─── Texte à lire ───
Intervention de Hans Starck

Commission des affaires européennes — Réunion du 2 juillet 2020 à 11h05
Institutions européennes — Table ronde franco-allemande sur le thème : « quel projet allemand pour l'europe ? » autour de m. nicolas baverez économiste avocat contributeur à l'institut montaigne mme claire demesmay directrice du programme relations franco-allemandes du dgap deutsche gesellschaft für auswärtige politik institut allemand de politique étrangère mm. jean-dominique giuliani président de la fondation robert schuman et hans stark conseiller pour les relations franco-allemandes à l'institut français des relations internationales professeur de civilisation allemande à l'université de la sorbonne

Hans Starck :

Je vous prie de m'excuser pour ce contretemps. J'insistais sur le fait que le plan franco-allemand du 18 mai constitue un changement de paradigme par rapport à la position allemande vis-à-vis de la gouvernance budgétaire et financière de l'Union européenne.

En mars dernier, l'Allemagne affichait encore une forme de fermeté. Cette position a suscité des critiques, y compris en Allemagne. Certains ont en effet considéré qu'il n'était pas possible de traiter la crise sanitaire de 2020 comme la crise de la dette de 2010-2012, dans la mesure où la crise sanitaire est un événement extérieur qui se rattache davantage à l'article 122 du Traité sur le fonctionnement de l'Union européenne qu'à des conditions de mauvaise gouvernance budgétaire au sein des États membres.

La France ne partageait pas la position allemande. A la fin du mois de mars, la France et huit autres États ont signé une lettre en faveur de la mise en place des « Coronabonds ». À trois mois de sa présidence, il était impératif pour l'Allemagne de se rapprocher de la France, cette présidence ne pouvant réussir qu'à la condition d'une convergence franco-allemande.
───
• [Tâche courte 1] D'après le texte, combien d'États, en plus de la France, ont signé à la fin du mois de mars la lettre en faveur des « Coronabonds » ?
Le texte et le listing constituent deux documents distincts et indépendants l'un de l'autre.
─── Données enregistrées ───
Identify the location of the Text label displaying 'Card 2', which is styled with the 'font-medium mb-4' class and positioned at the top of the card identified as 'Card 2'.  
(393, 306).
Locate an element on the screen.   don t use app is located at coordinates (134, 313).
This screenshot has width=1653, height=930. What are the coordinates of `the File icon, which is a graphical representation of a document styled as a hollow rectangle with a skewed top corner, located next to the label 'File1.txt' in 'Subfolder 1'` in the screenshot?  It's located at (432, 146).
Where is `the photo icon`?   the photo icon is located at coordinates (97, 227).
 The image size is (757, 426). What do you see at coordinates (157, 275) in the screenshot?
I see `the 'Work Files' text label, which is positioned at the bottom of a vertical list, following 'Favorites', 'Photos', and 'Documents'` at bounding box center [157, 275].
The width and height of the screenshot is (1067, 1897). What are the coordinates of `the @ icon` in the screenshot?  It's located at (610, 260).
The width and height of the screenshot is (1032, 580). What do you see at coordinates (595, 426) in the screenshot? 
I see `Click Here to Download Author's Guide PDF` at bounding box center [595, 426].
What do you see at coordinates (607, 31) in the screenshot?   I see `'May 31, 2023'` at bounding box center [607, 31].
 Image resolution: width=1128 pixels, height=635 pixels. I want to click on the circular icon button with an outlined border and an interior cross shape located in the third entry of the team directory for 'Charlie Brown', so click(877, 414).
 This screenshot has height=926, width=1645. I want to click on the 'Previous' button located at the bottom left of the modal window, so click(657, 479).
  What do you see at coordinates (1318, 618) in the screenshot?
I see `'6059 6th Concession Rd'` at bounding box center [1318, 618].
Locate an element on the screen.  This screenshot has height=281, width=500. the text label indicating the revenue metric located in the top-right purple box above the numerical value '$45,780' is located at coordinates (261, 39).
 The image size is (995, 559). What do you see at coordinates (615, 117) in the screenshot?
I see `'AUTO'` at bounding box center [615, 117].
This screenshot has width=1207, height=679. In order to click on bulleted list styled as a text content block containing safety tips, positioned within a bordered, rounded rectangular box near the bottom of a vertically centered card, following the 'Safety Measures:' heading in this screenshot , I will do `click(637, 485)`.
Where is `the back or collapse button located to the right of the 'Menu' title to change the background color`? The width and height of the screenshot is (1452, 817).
───
• [Tâche courte 2] Restituez sous la forme d'une liste JSON de chaînes, à raison d'une chaîne par ligne et sans les lignes vides, la portion du listing qui commence à la ligne contenant « This screenshot has width=1207, height=679. » et s'étend jusqu'à la fin du listing, les deux bornes étant incluses.

• [Réponse complète 1] Huit autres États ont signé cette lettre avec la France.

• [Réponse complète 2]
[
  "This screenshot has width=1207, height=679. In order to click on bulleted list styled as a text content block containing safety tips, positioned within a bordered, rounded rectangular box near the bottom of a vertically centered card, following the 'Safety Measures:' heading in this screenshot , I will do `click(637, 485)`.",
  "Where is `the back or collapse button located to the right of the 'Menu' title to change the background color`? The width and height of the screenshot is (1452, 817)."
]